Foreign affiliates in the Slovak Republic tend to rely less on local suppliers to source inputs compared to their peers in other OECD economies. In 2016, about half of foreign MNEs total sourcing was imported from abroad, against an OECD average of less than 40%. Similar shares are reported for foreign MNEs in other small open economies like Denmark or Slovenia (Figure 3.2). By contrast, foreign affiliates in larger economies like the United Kingdom or France tend to purchase more from local suppliers, also reflecting the size of domestic markets and the availability of a larger variety of intermediate goods and services locally.
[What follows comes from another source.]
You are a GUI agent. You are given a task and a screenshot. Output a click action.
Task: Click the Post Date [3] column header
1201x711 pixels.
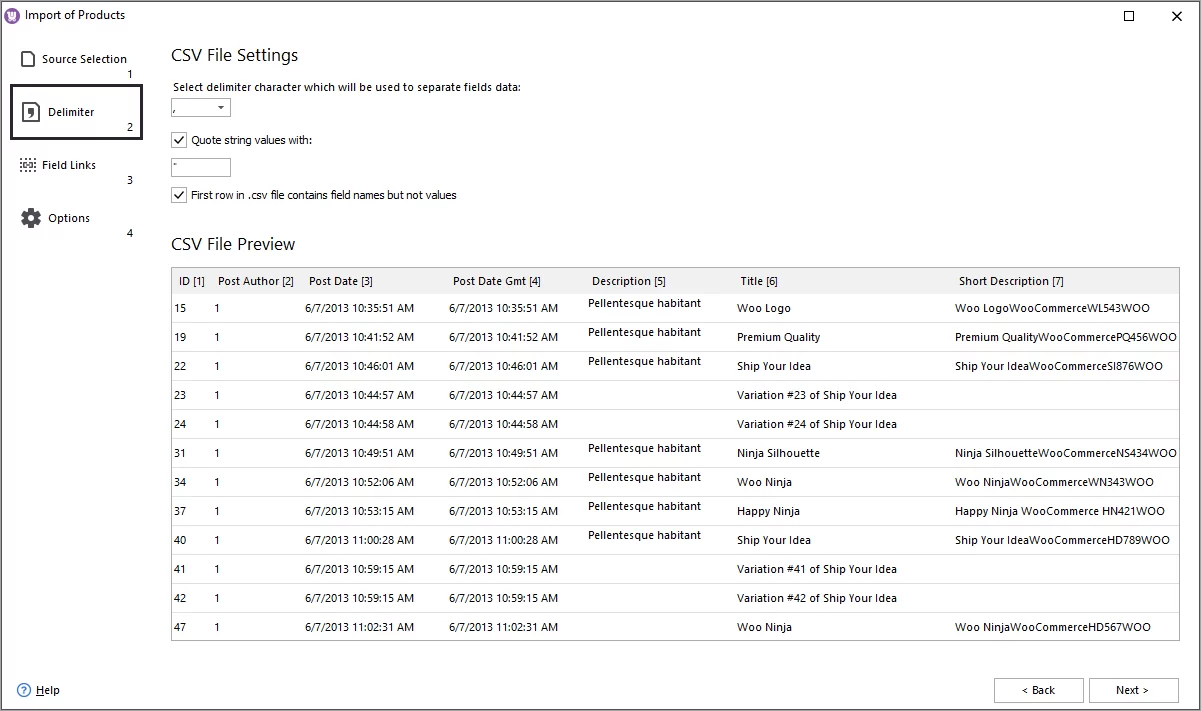340,281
A large share of FA input is sourced from abroad, pointing to potentially weak supply chain linkages with the local economy. Domestic non-MNEs (e.g. Slovak firms with no establishment abroad) account for less than 30% of total sourcing of foreign affiliates operating in the Slovak Republic, which is one of the lowest shares across OECD economies. The share of domestic MNEs (5%) is also only half the average OECD share (11%). Data do not allow to distinguish between domestic large firms and SMEs. However, the scarce propensity of foreign affiliates to source from domestic firms, either or not multinationals, can be interpreted as a sign of weak supplier linkages between foreign affiliates and domestic businesses, particularly SMEs. In this context, opportunities for smaller domestic suppliers to benefit from knowledge and technology spillovers via backward value chain linkages with foreign MNEs appear to be limited. A closer observation of the supplier chain in the Slovak automotive industry (Box 3.2) provides further evidence to back up this assumption (on the automotive GVC in the Slovak Republic, see also Chapter 2, Box 2.4).

By contrast, sourcing from other foreign affiliates established in the Slovak Republic seems to be relatively common and similar to that of foreign firms established in Canada, Spain and the United Kingdom. Slovak foreign affiliates purchase almost 20% of their total input from other foreign multinational firms operating in the country, which is higher than the OECD average of 13%, suggesting some clustering of foreign affiliates which tend to buy from and supply to each other.

A more granular analysis by sector shows that Slovak foreign affiliates operating in the services sector source more locally compared to those operating in manufacturing (Figure 3.3, Panel A). In high- and low-tech services respectively, around 70% of FA input is sourced from local providers against 40-50% in high- or low-tech manufacturing.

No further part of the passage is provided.